KAMPALA- The move to liberalise the pensions sector that has dragged on for seven years has been hit by yet another snag. The Ministry of Public Service has asked the Inspector General of Government to investigate ministry of Finance officials over “allegations of bribery, vested interest and influence peddling.”
This follows a July 3, 2017 stakeholders’ consultative meeting held at Ministry of finance boardroom to discuss reforms in the pensions sector where Mr Moses Bekabye, a technical advisor for economic affairs at the Finance ministry and other officials were accused of having been “influenced” and “pushed” to liberalise the pensions sector to benefit some unnamed “external parties.”
The meeting that was attended by, among others, the Ministers of Gender, Labour and Social Development, Public Service, Finance, Planning and Economic Development and their respective Permanent Secretaries, consequently asked the Inspector General of Government (IGG) to investigate the allegations.
Mr Bekabye spearheaded the initial liberalisation process leading up to the formation of Uganda Retirement Benefits Regulatory Authority (URBRA) and consequently served as its interim chief executive officer.
In a July 5, 2017 letter to the Inspector General of Government, Ms Catherine Bitarakwate Musingwiire, the public service Permanent Secretary asked the IGG to “undertake an urgent investigation into the allegations that staff of the Finance Ministry and other ofﬁcials were unduly inﬂuenced to push for the liberalisation of the pension sector in disregard of the directive by the President.”
The investigation, according to the letter may among other things, look into “how the idea to liberalise the pension sector in 2010 was hatched, whether there was any directive from Cabinet to the Minister of Finance to liberalise the pension sector and whether a certificate of ﬁnancial and legal implications were issued.”
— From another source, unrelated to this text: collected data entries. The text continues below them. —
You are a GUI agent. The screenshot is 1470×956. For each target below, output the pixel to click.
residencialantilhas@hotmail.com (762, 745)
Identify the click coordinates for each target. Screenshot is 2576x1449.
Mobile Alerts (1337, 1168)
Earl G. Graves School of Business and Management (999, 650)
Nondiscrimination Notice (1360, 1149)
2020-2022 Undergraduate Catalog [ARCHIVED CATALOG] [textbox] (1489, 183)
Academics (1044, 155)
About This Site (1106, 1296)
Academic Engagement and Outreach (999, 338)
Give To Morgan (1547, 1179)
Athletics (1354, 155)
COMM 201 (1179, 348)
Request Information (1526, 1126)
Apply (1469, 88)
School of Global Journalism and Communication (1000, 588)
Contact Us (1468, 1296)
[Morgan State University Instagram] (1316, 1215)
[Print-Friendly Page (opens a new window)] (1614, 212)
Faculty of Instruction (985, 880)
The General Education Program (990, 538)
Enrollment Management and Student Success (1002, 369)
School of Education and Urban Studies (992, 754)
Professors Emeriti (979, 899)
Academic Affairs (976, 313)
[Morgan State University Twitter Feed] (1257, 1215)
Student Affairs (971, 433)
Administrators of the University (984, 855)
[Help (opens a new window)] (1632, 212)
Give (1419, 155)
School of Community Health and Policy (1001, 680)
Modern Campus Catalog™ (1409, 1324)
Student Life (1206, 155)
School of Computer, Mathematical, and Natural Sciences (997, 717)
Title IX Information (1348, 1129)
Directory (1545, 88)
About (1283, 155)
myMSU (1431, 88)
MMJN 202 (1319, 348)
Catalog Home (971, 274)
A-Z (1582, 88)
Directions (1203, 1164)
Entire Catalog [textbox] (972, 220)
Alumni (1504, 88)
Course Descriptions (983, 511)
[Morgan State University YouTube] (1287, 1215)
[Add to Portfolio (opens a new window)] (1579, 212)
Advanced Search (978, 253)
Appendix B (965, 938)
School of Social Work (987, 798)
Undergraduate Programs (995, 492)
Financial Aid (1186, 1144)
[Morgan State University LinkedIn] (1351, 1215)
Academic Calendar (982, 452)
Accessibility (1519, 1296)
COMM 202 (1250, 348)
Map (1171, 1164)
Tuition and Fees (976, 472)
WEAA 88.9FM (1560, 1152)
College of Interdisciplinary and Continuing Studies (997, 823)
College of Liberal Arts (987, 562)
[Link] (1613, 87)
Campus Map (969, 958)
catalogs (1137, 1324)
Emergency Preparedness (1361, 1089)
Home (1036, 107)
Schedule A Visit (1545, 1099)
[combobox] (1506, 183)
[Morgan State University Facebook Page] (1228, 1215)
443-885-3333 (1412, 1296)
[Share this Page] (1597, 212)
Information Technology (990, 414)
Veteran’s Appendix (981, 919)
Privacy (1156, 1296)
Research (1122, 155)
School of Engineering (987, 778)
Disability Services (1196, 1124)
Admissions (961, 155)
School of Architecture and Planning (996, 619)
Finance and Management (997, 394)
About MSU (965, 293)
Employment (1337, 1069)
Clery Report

The investigation may also focus on “…whether there are other interested parties (with special interests) behind the proposal to liberalise the pension sector and if yes, who the parties are and the particular interests.”
Workers’ Union protests conflict of interest
These allegations against finance ministry officials come on the heels of similar allegations made last week by representatives of workers’ unions against some key players in the liberalisation process.
In a statement released on Sunday July 23, by the National Organisation of Trade Unions (NOTU), Mr Usher Wilson Owere, the NOTU President General, accused some of the players of what he called “hidden private business interests that are now being masked behind genuine concern on reforms.”
“Workers need to treat these individuals with all the contempt they deserve, if workers are to get the best deal out of this reform process; otherwise we may end up handing workers’ savings to hungry, profit-seeking businessmen and lawyers disguised as saviours,” he said.
Conflict of interest
Mr Owere particularly singled out Mr Andrew Kasirye, the chairman of the URBRA- the industry regulator, who he said is a board member at UAP Insurance which owns UAP Financial Services, one of the licensed fund managers and UAP Life a licensed administrator. He also said Mr Kasirye’s law firm; Kasirye, Byaruhanga & Co. Advocates, is retained by Stanbic Bank yet the bank is a licensed pension’s funds custodian.
“Has he declared this conflict of interest?” the statement reads in part.
Mr Owere holds the view that the Retirement Benefits Sector Liberalisation Bill 2011, currently before Parliament, should be withdrawn and revised to reflect “workers interests.”
“NOTU strongly supports meaningful reforms in the pensions sector; reforms that will guarantee the security of workers’ savings, give a better return on investment, but also shield it away from profit driven reforms... the current bill does not serve workers’ interests and it should be withdrawn,” he said in the statement.